A Ave-Maria é a mais bela de todas as orações depois do Pai-Nosso. É a saudação mais perfeita que podeis fazer a Maria, pois é a saudação que o Altíssimo indicou a um arcanjo para ganhar o coração da Virgem de Nazaré. E tão poderosas foram aquelas palavras, pelo encanto secreto que contêm, que Maria deu seu pleno consentimento para a Encarnação do Verbo, embora relutasse em sua profunda humildade.

A Ave-Maria, rezada com devoção, atenção e modéstia, é, como dizem os santos:  inimigo do demônio,  martelo que o esmaga, santificação da alma, alegria dos anjos, melodia dos predestinados, cântico do Novo Testamento, prazer de Maria e a glória da Santíssima Trindade.

A Ave-Maria é um orvalho celeste que torna a alma fecunda; é um beijo casto e amoroso que se dá em Maria, é uma rosa vermelha que se lhe apresenta, é uma pérola preciosa que se lhe oferece, é uma taça de ambrosia e de néctar divino que se lhe dá.

Maria Santíssima nos saúda de bom grado com alguma graça, se nós, de bom grado, a saudamos com a Ave-Maria. Quem saúda Nossa Senhora é saudado por ela.

Toda vez que rezamos a Ave-Maria, deveríamos fazê-lo com tal entusiasmo, que o coração nos fugisse do peito!

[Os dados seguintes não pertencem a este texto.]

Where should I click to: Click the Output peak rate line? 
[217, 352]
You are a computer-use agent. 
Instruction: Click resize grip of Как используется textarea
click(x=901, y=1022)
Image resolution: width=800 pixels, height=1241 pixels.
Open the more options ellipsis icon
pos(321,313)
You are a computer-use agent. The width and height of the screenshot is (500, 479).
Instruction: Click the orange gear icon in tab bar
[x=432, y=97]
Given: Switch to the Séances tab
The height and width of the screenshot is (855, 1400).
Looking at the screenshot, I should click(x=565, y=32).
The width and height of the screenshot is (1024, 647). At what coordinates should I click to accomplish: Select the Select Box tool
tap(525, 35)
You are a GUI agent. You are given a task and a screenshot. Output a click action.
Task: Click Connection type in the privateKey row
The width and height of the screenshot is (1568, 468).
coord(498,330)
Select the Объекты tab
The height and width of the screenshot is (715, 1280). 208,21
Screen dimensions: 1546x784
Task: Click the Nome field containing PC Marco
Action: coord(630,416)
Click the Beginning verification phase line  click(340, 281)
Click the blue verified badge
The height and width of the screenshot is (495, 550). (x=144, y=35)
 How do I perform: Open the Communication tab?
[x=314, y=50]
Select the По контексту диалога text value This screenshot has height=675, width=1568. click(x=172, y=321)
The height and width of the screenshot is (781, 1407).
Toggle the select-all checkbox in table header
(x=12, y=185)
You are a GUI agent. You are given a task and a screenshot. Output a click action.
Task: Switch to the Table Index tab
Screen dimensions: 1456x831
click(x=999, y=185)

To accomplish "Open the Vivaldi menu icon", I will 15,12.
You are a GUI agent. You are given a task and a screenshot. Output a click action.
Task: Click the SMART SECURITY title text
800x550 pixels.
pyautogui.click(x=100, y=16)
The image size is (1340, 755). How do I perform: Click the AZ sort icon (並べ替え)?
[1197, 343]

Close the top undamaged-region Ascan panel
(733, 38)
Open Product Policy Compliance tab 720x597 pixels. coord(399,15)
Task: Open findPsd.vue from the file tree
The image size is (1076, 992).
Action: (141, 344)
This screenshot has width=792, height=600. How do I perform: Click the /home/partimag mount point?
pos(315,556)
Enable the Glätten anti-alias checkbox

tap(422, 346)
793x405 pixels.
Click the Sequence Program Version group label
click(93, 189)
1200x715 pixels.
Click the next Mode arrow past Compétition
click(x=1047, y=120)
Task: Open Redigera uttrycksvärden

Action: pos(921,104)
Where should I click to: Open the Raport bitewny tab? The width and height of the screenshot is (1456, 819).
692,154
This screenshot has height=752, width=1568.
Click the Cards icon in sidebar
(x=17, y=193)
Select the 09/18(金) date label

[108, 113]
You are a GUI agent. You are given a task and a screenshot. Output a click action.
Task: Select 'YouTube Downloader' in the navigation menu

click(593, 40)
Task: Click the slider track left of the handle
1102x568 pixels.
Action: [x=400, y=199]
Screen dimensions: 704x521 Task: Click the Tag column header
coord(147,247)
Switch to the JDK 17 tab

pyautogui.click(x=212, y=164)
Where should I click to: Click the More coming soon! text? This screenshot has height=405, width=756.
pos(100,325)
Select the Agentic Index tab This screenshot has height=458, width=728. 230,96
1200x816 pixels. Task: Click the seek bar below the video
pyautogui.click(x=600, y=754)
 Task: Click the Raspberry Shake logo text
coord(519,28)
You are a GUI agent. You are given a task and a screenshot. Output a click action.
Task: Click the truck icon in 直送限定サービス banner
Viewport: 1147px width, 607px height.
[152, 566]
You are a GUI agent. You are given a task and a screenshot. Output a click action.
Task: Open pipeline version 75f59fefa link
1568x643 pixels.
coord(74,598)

Quando parece que Nossa Senhora não nos olha, sacudamo-la com uma Ave-Maria!

Com que fervor, pois, devemos recitar a Ave-Maria, mormente ao toque do relógio, ou no começo de qualquer trabalho, ao sairmos de casa, ao recebermos alguém e ao darmos um conselho! Façamo-lo pelo menos: 1.° Antes das refeições, do descanso e das recreações; 2.° Nos combates que nos dão o mundo, a carne e o demônio; 3.° Nas dores e provações da vida e em todas as ocasiões difíceis de exercer a virtude.

Ó minha soberana e minha Mãe Maria! Quisera saudar-vos e suplicar-vos a cada instante do dia e da noite. Felizes são os corações perfumados com o bálsamo da Ave-Maria! Difundem ao redor de si o bom odor de Jesus, do qual sois a mais perfeita imagem. Obtende-me a graça de espargir sobre a minha vida as rosas preciosas da saudação angélica, a fim de que depois da minha morte eu chegue a vós trescalando o seu doce perfume.

 

2.° Doutrina e ensinamento da Ave-Maria

 

Nessa oração começamos dando parabéns à Mãe do Verbo encarnado por causa das suas grandezas. “Ave, isto é, eu vos saúdo, Maria, cheia de graça”. Essa saudação, diz Santo Tomás de Aquino, impõe-se à nossa admiração por sua novidade; jamais anjo algum havia pronunciado semelhante saudação. — Mas por que chama o anjo a Maria: “Cheia de graça?”, é porque a Virgem, diz o doutor angélico, recebeu dela plenitude assaz grande para santificar todos os homens! Isso deve fortalecer a nossa confiança quando a suplicamos. Essa confiança aumenta-se quando pronunciamos devotamente o nome de Maria, que é um nome de doçura, esperança e amor, nome que ilumina, fortifica e consola todos os que a invocam.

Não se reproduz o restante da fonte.